Na visão de André (2004) o tempo de permanência em campo da pesquisa do tipo etnográfica pode variar conforme os objetivos da pesquisa, a disponibilidade do pesquisador, as experiências que têm com pesquisa e o número de pessoas envolvidas no estudo. A pesquisa também se caracteriza como etnográfica quando não há intervenção do pesquisador no campo de pesquisa.

19 Neste trabalho a teoria colocada à prova trata da reflexividade do professor de Direito. 20 Tais relações se configuram neste trabalho no universo do professor de Direito da grande

Na fase em que foram aplicados os questionários se pôde olhar a vida cotidiana do mundo universitário das faculdades de Direito, com suas interações repletas de significados, razão pela qual a pesquisa pode ser considerado do tipo etnográfico escolar, pois foi aplicada na área da educação, preocupando-se com o processo educativo.

André (2004) afirma que na educação a pesquisa de cunho etnográfico permite ao pesquisador um tempo de observação reduzido em campo. Esse modelo foi muito difundido na década de 60.

André (2004, p. 19) esclarece que para Spradley “a principal preocupação na etnografia é com o significado que têm as ações e os eventos para as pessoas ou os grupos estudados. Alguns desses significados são diretamente expressos pela linguagem [...]”.

Assim, a etnografia procura descrever um ambiente e as formas de compreensão do senso comum ali existente. Conforme enunciado acima, no contexto averiguado desta pesquisa, foi adaptada a técnica da observação ao ambiente universitário escolhido.

Na pesquisa do tipo etnográfica, um olhar atento deve se fazer presente, especialmente onde tudo esteja sendo visto pela primeira vez a fim de favorecer a visão apurada dos acontecimentos.

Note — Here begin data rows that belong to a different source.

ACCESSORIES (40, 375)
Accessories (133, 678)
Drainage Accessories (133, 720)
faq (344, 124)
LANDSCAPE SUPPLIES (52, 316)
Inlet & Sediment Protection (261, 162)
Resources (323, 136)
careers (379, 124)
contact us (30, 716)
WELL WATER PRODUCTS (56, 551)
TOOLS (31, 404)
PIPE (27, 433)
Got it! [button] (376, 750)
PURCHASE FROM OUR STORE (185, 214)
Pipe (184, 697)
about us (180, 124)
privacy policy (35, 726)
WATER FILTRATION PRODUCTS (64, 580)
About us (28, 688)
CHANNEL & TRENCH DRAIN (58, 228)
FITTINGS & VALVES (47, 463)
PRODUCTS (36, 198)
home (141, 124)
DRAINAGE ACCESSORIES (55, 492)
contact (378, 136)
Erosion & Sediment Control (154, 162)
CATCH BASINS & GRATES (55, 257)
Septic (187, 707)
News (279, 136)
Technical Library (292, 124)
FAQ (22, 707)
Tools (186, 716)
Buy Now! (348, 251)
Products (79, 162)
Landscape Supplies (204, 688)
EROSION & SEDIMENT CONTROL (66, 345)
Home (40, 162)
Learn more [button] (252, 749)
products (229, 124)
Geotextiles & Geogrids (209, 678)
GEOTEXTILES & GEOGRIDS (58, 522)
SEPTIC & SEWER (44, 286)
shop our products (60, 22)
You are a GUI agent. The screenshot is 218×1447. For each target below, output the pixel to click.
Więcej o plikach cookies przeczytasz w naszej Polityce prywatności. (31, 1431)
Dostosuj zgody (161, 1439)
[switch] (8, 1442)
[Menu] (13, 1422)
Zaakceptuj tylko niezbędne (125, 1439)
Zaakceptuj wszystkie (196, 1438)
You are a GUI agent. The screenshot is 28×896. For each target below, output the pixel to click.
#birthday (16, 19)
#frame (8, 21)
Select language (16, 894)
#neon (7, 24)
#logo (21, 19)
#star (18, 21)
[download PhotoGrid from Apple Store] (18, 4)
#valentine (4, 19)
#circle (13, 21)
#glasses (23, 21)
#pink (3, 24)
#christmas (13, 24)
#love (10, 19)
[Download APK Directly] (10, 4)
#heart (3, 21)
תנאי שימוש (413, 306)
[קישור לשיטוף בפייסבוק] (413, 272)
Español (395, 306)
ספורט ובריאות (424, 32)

Além da observação, outro recurso importante é o Diário de Campo formado por um caderno onde são registradas todas as informações depois de observadas; as conversas, os comportamentos, os gestos, enfim, tudo que esteja relacionado com a proposta da pesquisa.

A pesquisa de cunho etnográfico permite que se vá além da simples descrição dos acontecimentos, descortinando a possibilidade de compreensão dos fatos e a sua correlação com a pesquisa estabelecida pelo pesquisador.

O início de uma pesquisa do tipo etnográfica se dá através do estudo da literatura disponível a fim de relacioná-la com o tema escolhido. Esta é a fase em que se formula o problema que orientará a entrada em campo. Em seguida, se realiza o trabalho de campo com as observações diretas visando o entendimento do cotidiano e seu respectivo relacionamento com o problema da pesquisa (ANDRÉ, 2004).

André (2004) reforça a riqueza da pesquisa de cunho etnográfico afirmando que “saber lidar com as percepções e opiniões já formadas, reconstruindo-as em novas bases, levando, sim, em conta as experiências vividas, mas filtrando-as com o apoio do referencial teórico e de procedimentos metodológicos” (ANDRÉ, 2004, p. 106) proporciona diversas perspectivas de interpretação dos dados.

Conforme explicitado anteriormente, foi adaptada a técnica da observação ao ambiente universitário escolhido. As exposições e os relatos dessas observações encontram-se ao longo deste texto.